O famoso político, ensaísta, historiador e colunista foi recrutado pela StB com base na ideologia, o que significa que trabalhou em prol do serviço de inteligência tchecoslovaco por convicção. Mas isso não quer dizer que trabalhou de graça: foi regularmente e bem premiado pelo seu trabalho. Recebeu não somente garrafas de whisky, cigarros americanos e charutos cubanos, mas também a forte moeda imperialista: além de pesos uruguaios recebia também regularmente, a cada mês, inicialmente 150 dólares americanos e, posteriormente, 200, o que naqueles tempos talvez não fosse uma soma enorme, mas também não era pequena. A StB também lhe financiou viagens ao exterior, por exemplo, para o Chile, Peru e outros países, inclusive quando, já como deputado, recebia pagamentos em função do cargo, ou seja, quando já tinha melhores condições financeiras. Trías usufruía destas viagens para si, mas, também, realizava durante as mesmas tarefas indicadas por seu oficial condutor. Além disso, escrevia durante estas viagens extensos relatórios que iam parar na central da StB em Praga e, sem dúvidas, também na sede da KGB em Moscou. No Chile, por exemplo, tinha como tarefa reativar as suas anteriores relações com o presidente Salvador Allende. Rios tinha que assinar recibos pelo dinheiro recebido: assinava estas declarações, por recomendação da StB, com um nome falso: Felix Lopez. Todos estes recibos estão em sua pasta e, aqui anexamos um deles.

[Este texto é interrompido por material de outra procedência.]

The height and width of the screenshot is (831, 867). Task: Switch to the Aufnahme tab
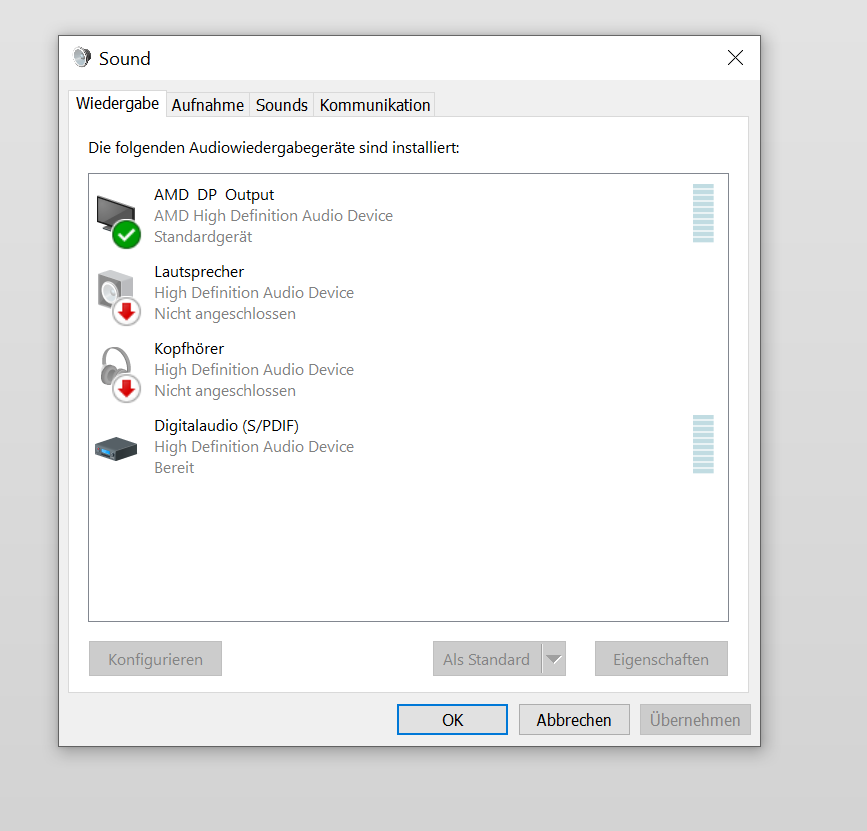tap(207, 105)
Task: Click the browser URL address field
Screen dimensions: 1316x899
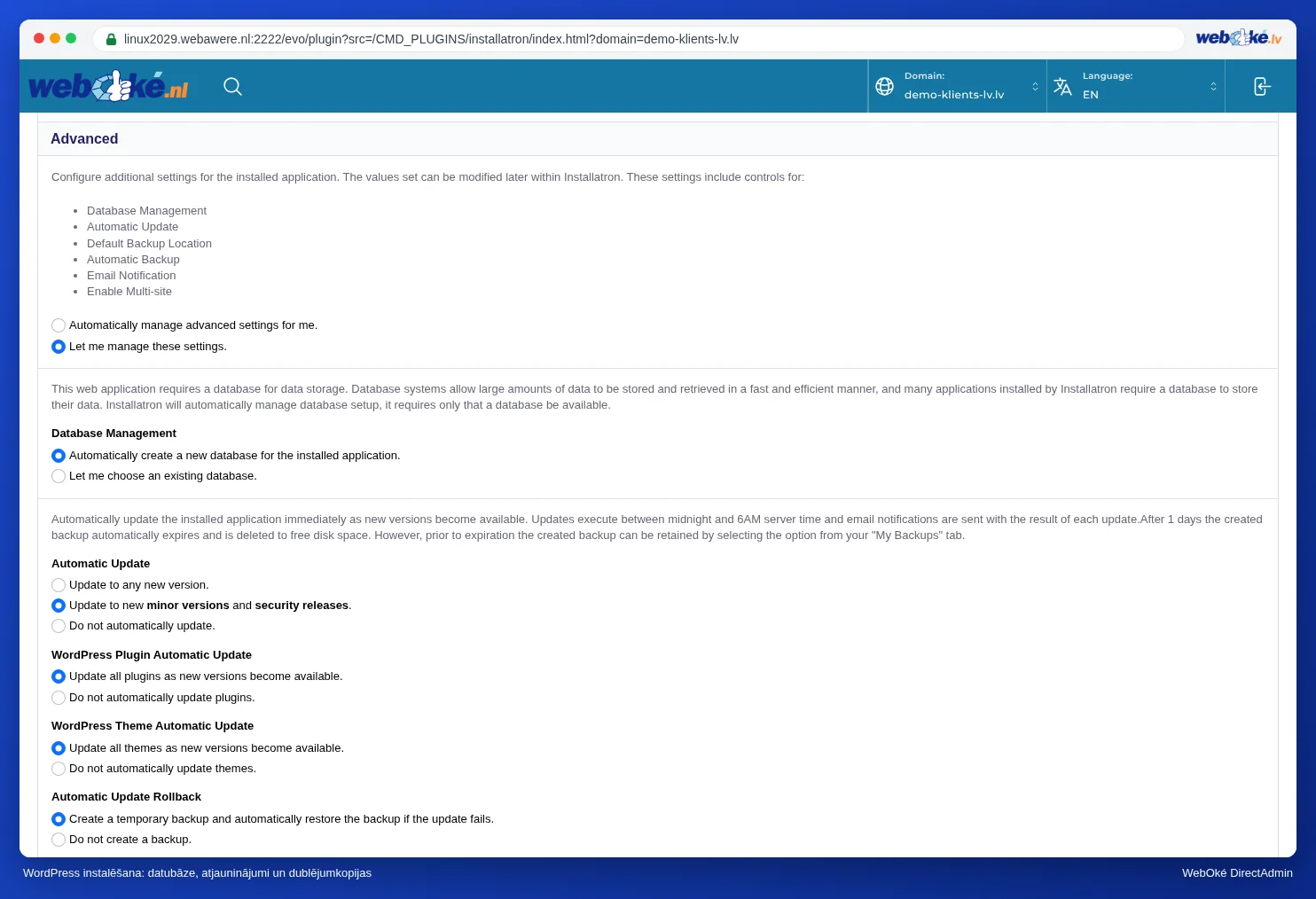Action: (638, 39)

Eis o mapa de parte da cidade de Las Piedras, desenhado pelo oficial da StB. Aqui foi marcada a casa onde vivia Rios. Vale a pena prestar atenção em um certo detalhe: no mapa foi desenhado um poste de concreto (em tcheco: betonový sloup); o único da rua, por isso, era um ótimo ponto de orientação. Outras anotações do mapa: zahrada, quintal; chodník, calçada; železniční trať: linha férrea; rodinné domky, pequenas casas residenciais.

Imagem do imóvel pelo Google Maps

Até hoje, a frente da casa de Trías, existe o poste de concreto acima mencionado.

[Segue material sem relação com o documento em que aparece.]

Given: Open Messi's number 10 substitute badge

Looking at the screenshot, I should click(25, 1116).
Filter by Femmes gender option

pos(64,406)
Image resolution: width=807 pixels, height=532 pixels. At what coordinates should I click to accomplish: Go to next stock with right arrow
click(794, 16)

O serviço de inteligência de Praga também cobria para Rios os custos relacionados com o aluguel de um apartamento clandestino: durante a sua carreira na espionagem, existiram três desses apartamentos. Eles serviam para o contato do oficial condutor com o agente, pois foi decidido que essa era uma forma de contato mais segura do que a prática comum de encontros em diferentes restaurantes ou parques. No apartamento clandestino não haviam olhos estranhos que pudessem perceber os encontros muito frequentes entre o diplomata tchecoslovaco e o uruguaio. Assim, o risco de serem descobertos foi reduzido. Em geral, os gastos com o agente Rios eram significativos, mas a StB não os tratava como dinheiro desperdiçado. De acordo com as avaliações acima mencionadas, o serviço de inteligência de Praga valorizava este agente: por ser um dos melhores, os gastos com ele eram considerados adequados. Levando em consideração que as suas ações dão frutos até mesmo nos dias de hoje, é possível afirmar com ironia que os custos despendidos por Praga foram realmente baixos.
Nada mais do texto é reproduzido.